TASKS AND EXERCISES:
#1 In the thread on lens Abbe values, what index and Abbe value are given for Sola Finalite?
#2 From the thread on lens Abbe values, write down the part between "http://www.eyecarecontacts.com/thin_light_lenses.html" and "up to -4.00.", inclusive.
#3 Carry the thread on lens Abbe values further, starting after its last post.

PASSAGE TO READ:
I found out from this board that having a higher Abbe value in my lenses could significantly reduce this problem:

http://www.optiboard.com/forums/showthread.php?t=5874

and so I am looking for new pairs of lenses (and then a glasses shop that can order these lenses). The only list I could find of Abbe values for different lens types was here:

http://www.eyecarecontacts.com/thin_light_lenses.html

and I was wondering if there are any other makes of lens I should be considering (since that page is from 1997). Obviously I am willing to make sacrifices in terms of thickness and weight, but plastic is definitely better than glass for me. On that page, the "Essilor Thin" lenses have the fantastically high Abbe value of 58, but I went to their site and it's only good up to -4.00.

Thanks for any help,
Chris

P.S.  Sorry about all the parentheses :)

----------


## For-Life

Yes, go with regular plastic.  It has an abbe value of 58.  It might be a little thick, but it is a compromise.

----------


## AWTECH

In addition to the high abbe value you may also want to consider a lens like a 1.60 made with an abbe value of 42 and if you order a Seiko inside progressive design it will be made in Japan where they match the index of the hard coating to the index of the lens.  You may experience these same problems with any lens that is hard coated and not index matched.  A CR-39 lens or a Trivex lens could also be an option as these will both have a hard coat that is close to their lower index of refraction.  I think Trivex would be a safe solution.

----------


## mshimp

go with the seiko 1.60 (good thinning with good optics)

----------


## chip anderson

If long hours  on your contacts means less than 18 per day.  This ain't long, they should be comfortable for at least this long.  If you are sleeping in them, anything you sleep with is more likely get you in trouble.

----------


## since10

Sola percepta is the best high index...with 48 Abbe Value..almost CR39, but much better than most high index

----------


## rinselberg

> Sola percepta is the best high index...with 48 Abbe Value..almost CR39, but much better than most high index


I think that was meant to be Sola Spectralite, which is a mid-index material (1.54) with an Abbe value of 47. Sola Finalite is a higher index material (1.6) with an Abbe value of 42. "Percepta" is a Sola PAL design.

Sola product specifications:
http://www.sola.com/professionals/SOLA%20Specs-37sm.pdf

----------


## Happylady

Trivex has very good optics and is very light, but it is a 1.53 lens, so isn't as thin as most of the other thinner lenses. It is closest to plastic in the abbe value, though. Otherwise I would suggest a 1.54(spectrite) or a 1.56 mid index. They will be thinner then cr-39 and have fairly high abbe values.

----------


## mullo

The abbe value of trivex is approx 43. Spectralite is higher (47) and thus less light dispersion/chromatic aberration.

DATASET SECTION:

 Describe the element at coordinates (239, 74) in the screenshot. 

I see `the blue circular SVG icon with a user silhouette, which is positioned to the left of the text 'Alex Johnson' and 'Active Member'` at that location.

ANSWERS TO THE EXERCISES:
#1 Sola Finalite has an index of 1.6 and an Abbe value of 42.

#2
http://www.eyecarecontacts.com/thin_light_lenses.html

and I was wondering if there are any other makes of lens I should be considering (since that page is from 1997). Obviously I am willing to make sacrifices in terms of thickness and weight, but plastic is definitely better than glass for me. On that page, the "Essilor Thin" lenses have the fantastically high Abbe value of 58, but I went to their site and it's only good up to -4.00.

#3
----------


## Jimdayok

Trivex has abbe values that have been reported to range anywhere between 43 and 45. The human eye has an abbe value of 45. Does anybody have any information related to advantages of using materials that have higher abbe values than the human eye. 

Does it matter at that point? 

Trivex has according to most research, absolutely no chromatic abberation. 

Just go with something not injected molded (poly); you'll be fine! :) 
jpd

----------


## Darryl Meister

> Trivex has abbe values that have been reported to range anywhere between 43 and 45.


There are two slightly different "recipes" for Trivex. I believe that one results in a slightly higher index and slightly lower Abbe (43), while the other results in a slightly lower index and slightly higher Abbe (45).




> The human eye has an abbe value of 45. Does anybody have any information related to advantages of using materials that have higher abbe values than the human eye.


The Abbe value of the eye is closer to 53. Secondly, chromatic aberration in the spectacle lens can compound the chromatic aberration of the eye, making it worse. Finally, since the eye is a fixed and <relatively> centered optical system with reduced sensitivity in the periphery, it is less susceptible to its own _lateral_ chromatic aberration. (Lateral chromatic aberration causes _color fringing_.) However, this is the most bothersome effect produced by chromatic aberration in spectacle lenses.




> Trivex has according to most research, absolutely no chromatic abberation.


Trivex (n = 1.53) has a very predictable amount of chromatic aberration, though wearers will probably not be bothered by it for most prescriptions. There are several other material options available that produce a similar degree of chromatic aberration, including Finalite (n = 1.60), MR-8 (n = 1.60), and 1.6 Glass (n = 1.60). There are also several materials out there that produce even less chromatic aberration, including Crown Glass (n = 1.52), Hard Resin (n = 1.50), Spectralite (n = 1.54), and so on.

----------


## Jimdayok

I sincerely appreciate your reply.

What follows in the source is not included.